[Items from a data source]

━━━

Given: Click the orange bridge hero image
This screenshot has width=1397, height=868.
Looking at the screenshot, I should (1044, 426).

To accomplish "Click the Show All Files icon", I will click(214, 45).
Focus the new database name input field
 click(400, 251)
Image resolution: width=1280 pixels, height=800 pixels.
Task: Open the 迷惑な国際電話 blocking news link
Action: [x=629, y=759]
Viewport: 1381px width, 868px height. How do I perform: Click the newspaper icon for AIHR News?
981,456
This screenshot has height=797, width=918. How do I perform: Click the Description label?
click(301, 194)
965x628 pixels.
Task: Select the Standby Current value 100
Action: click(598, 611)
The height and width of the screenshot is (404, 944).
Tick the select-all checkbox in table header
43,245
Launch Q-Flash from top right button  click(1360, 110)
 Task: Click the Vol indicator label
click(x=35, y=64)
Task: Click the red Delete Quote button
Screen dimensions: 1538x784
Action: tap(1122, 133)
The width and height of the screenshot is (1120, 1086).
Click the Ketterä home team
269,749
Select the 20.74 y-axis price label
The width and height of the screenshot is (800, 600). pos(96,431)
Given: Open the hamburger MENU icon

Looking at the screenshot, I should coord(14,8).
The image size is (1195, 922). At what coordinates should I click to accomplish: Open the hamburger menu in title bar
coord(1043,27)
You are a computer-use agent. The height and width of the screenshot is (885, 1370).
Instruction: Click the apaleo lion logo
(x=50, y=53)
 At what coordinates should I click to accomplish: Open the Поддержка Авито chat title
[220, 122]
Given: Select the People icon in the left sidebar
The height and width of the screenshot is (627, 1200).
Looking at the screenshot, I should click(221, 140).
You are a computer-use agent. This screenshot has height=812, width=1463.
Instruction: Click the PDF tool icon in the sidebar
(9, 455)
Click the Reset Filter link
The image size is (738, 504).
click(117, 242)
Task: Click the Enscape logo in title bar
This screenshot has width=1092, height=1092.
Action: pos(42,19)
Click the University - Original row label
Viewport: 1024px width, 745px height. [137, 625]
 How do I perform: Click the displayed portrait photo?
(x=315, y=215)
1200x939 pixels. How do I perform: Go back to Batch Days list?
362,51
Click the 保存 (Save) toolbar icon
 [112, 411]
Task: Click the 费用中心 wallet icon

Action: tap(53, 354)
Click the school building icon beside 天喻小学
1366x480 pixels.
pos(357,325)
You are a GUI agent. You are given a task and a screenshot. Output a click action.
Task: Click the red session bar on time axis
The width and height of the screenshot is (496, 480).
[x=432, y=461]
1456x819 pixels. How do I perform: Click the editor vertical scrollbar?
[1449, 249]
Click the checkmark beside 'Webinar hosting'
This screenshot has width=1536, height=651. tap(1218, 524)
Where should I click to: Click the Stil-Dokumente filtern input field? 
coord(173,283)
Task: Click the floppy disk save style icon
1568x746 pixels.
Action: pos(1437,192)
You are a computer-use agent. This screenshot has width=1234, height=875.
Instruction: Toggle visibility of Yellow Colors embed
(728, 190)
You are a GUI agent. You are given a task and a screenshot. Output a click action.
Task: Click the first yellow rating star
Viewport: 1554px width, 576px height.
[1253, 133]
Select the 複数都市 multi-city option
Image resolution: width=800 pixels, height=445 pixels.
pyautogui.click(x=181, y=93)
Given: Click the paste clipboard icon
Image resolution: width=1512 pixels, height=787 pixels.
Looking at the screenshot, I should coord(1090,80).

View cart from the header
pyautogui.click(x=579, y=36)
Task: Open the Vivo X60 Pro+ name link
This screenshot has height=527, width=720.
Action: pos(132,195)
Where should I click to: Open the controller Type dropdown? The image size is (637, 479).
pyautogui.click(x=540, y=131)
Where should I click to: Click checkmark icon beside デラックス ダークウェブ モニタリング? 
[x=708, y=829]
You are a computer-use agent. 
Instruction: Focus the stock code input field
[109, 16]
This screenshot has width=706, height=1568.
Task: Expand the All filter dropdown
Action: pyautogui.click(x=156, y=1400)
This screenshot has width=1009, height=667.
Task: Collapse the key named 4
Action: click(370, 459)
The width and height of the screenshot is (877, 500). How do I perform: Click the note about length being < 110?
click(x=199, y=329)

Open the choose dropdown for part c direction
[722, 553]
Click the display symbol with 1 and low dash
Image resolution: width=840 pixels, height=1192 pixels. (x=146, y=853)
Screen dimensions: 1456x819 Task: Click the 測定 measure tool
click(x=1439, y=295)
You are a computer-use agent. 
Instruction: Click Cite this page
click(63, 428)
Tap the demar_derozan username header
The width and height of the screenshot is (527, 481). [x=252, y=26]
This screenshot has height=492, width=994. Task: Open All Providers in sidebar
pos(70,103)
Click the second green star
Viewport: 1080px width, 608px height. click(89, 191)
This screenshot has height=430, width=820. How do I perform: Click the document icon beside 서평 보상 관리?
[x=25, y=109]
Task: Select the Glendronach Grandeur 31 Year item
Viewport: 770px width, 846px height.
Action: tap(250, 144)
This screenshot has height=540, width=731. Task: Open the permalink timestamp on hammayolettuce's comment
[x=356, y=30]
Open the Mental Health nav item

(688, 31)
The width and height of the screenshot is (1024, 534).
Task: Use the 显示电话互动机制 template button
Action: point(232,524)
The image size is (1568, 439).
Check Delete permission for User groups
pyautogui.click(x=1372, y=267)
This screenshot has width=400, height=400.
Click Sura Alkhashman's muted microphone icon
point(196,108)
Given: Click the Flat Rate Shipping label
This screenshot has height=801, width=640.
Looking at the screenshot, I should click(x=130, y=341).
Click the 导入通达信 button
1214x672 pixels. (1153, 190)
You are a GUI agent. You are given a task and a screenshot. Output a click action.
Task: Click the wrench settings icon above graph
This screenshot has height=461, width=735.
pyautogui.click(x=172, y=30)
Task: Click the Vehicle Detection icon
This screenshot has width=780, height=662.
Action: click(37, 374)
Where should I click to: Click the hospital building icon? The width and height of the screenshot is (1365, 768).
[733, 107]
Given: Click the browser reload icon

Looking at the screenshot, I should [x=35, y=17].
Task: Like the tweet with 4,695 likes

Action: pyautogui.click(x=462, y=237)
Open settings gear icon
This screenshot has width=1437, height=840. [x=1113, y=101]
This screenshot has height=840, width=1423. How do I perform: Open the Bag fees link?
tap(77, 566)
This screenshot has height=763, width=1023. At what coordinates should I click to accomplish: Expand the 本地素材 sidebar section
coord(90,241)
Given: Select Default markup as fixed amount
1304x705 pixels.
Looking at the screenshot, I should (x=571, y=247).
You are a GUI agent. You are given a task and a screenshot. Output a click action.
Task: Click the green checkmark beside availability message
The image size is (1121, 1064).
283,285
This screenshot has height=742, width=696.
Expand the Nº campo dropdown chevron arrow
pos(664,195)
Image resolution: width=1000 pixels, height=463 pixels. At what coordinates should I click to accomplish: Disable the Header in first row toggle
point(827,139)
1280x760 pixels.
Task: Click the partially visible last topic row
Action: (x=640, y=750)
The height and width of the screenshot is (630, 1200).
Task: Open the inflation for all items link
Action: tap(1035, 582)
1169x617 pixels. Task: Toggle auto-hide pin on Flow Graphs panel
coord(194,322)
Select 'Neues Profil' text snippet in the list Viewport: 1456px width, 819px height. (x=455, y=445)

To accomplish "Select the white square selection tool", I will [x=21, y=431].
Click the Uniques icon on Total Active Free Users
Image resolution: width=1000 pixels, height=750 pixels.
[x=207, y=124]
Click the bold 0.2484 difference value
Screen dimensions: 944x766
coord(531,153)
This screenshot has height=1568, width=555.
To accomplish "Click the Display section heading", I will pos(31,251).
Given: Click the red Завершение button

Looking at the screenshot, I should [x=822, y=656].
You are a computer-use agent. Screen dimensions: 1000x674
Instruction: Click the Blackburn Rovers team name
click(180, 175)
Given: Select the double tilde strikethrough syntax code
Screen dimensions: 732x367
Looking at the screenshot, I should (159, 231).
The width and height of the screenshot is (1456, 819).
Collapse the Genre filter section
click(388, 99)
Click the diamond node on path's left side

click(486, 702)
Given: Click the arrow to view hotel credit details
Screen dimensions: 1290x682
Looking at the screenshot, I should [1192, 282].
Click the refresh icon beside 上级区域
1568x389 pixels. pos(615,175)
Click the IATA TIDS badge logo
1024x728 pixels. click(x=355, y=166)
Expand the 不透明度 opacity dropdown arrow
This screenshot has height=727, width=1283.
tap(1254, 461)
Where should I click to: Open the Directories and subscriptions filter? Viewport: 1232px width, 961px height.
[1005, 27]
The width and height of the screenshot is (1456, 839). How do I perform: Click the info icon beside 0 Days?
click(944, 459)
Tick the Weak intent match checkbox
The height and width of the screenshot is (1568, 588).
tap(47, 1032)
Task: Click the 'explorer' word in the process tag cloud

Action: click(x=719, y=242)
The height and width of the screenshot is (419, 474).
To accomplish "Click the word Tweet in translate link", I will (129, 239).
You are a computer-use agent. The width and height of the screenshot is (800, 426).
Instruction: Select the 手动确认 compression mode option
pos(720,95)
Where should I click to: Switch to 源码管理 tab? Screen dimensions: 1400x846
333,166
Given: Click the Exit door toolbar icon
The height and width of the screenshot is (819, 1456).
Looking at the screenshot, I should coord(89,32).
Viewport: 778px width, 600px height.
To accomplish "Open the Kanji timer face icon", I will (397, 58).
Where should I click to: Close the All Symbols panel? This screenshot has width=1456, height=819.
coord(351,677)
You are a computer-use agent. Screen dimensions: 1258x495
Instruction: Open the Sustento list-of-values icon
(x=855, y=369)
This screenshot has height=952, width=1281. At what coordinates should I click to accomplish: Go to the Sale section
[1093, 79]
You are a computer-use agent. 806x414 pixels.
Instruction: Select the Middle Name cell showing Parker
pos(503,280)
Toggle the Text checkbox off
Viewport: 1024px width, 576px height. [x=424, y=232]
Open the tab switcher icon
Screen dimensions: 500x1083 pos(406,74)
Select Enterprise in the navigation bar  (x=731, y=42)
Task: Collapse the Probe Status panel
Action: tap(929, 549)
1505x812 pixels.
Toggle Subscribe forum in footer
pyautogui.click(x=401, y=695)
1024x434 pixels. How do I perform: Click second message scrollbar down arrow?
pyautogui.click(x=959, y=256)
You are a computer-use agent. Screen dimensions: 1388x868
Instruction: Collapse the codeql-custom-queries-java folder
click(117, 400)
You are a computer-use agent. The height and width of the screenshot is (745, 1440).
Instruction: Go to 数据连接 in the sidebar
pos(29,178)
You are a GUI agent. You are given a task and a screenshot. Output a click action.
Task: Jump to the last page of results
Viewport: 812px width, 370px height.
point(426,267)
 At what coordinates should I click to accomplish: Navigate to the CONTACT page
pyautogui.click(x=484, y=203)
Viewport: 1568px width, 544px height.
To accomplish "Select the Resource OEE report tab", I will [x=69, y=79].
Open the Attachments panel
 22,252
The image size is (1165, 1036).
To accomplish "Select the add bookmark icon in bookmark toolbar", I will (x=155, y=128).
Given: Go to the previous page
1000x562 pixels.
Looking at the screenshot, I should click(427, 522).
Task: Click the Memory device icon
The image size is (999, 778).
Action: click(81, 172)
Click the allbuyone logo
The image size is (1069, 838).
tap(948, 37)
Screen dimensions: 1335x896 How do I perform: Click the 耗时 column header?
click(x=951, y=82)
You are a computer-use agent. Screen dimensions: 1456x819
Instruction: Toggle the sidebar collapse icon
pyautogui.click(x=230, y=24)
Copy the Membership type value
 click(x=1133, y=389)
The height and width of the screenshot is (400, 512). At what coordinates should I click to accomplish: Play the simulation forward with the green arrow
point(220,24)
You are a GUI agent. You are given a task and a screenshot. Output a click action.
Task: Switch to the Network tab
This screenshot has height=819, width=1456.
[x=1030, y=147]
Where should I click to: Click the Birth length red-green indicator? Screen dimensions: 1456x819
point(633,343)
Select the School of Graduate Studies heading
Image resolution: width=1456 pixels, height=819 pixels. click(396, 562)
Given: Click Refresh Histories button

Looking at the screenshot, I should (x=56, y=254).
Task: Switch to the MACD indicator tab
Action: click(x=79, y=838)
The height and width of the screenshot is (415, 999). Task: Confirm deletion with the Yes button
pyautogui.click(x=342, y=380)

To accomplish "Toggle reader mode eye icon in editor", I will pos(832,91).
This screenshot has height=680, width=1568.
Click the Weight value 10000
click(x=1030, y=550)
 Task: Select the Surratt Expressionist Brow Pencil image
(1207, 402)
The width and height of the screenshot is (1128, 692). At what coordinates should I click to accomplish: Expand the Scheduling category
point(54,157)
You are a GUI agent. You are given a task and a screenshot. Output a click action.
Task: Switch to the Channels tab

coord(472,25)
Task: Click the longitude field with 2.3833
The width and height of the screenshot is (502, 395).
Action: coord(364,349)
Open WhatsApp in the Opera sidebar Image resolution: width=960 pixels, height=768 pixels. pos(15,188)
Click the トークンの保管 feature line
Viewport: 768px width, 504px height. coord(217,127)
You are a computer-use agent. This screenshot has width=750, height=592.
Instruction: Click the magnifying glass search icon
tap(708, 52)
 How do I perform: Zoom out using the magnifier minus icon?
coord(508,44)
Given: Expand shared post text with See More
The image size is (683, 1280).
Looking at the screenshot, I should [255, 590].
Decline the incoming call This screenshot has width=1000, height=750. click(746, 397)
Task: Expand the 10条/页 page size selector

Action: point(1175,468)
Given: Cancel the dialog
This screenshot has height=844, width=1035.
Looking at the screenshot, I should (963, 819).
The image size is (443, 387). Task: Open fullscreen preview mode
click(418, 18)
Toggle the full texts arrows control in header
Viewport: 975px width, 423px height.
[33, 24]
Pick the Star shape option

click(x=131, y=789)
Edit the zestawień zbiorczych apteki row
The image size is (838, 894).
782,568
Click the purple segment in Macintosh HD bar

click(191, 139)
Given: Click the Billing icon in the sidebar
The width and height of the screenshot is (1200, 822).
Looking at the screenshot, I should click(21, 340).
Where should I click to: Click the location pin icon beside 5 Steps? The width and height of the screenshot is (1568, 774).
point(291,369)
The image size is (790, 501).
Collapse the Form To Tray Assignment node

━━━

= Exercise requirements =
Copy everything from the start of the rows down to the line containing "will click(214, 45).", substituting "blue" for "orange" and changing nothing else.

= Solution to this exercise =
Given: Click the blue bridge hero image
This screenshot has width=1397, height=868.
Looking at the screenshot, I should (1044, 426).

To accomplish "Click the Show All Files icon", I will click(214, 45).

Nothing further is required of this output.